What bothered me about this poll is first, the obviously strange and inexplicable results. The second thing is that many of the questions, such as "Marital rape is recognised by law and punished" or "Female genital mutilation is a common practice in this country" can be clearly answered through a little bit of research. They are not really perception based. Another problem is using the indicator of access to health care, as Karl noted, which may not be a sign of a gender equal society but of a rentier state, compared to a country that does not provide public health care to any of its citizens.

I am not sure why the Thomas Reuters foundation decided to conduct their study in this manner, but it has not shed any light on the issue of gender discrimination in the Arab world, as we ended up with one more useless list of countries ranked at someone else's whim.

Tuesday, January 15, 2013

A justified rant: Are you kidding me with this citizenship thing?

This seriously cannot go on. How retarded are we? Did you know this:

Palestine was the first Arab country to give women the right to pass on their citizenship, in 2003, followed by Egypt, Algeria, Morocco, Yemen, Tunisia and Libya. Last year, the UAE announced that children of Emirati women married to foreigners could apply for citizenship once they turn 18. And in January 2012, the Council of Ministers in Saudi Arabia announced it would grant citizenship to children of Saudi women married to non-Saudi men, on the condition that they meet other citizenship requirements.

Saudi Arabia people. Where women can't drive. Saudi Arabia, the most backward country in the world when it comes to women's rights, doesn't think that granting women the right to pass on their nationality will turn their country upside down and ruin life for everyone else.

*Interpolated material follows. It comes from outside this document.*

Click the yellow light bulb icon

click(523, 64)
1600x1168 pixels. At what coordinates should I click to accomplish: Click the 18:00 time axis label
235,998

But in Lebanon, it's a different story. In Lebanon, we form an all-male committee to review the possibility of granting women full citizenship. We not only leave it to the "men" to decide, we do it at the most patronizing timing: On Mother's Day. You know, as a "gift" to mothers, not an inherent right to all women. Of course the committee found that this "gift" was not a good idea after all, because despite the constitution, human rights and international treaties that Lebanon is committed to, granting this priceless gift may unhinge the delicate sectarian balance of the nation. And God forbid this sectarian balance, that for all I can see only guarantees government positions for the country's warlords, should be unhinged. Meanwhile, Americans of Lebanese male ancestry from 1921 have every right to that coveted nationality. I wonder how many actually claimed it.

I don't know why we expected anything different from such a cynical committee. Everybody knows that on Mother's Day, the Lebanese buy their mothers toasters.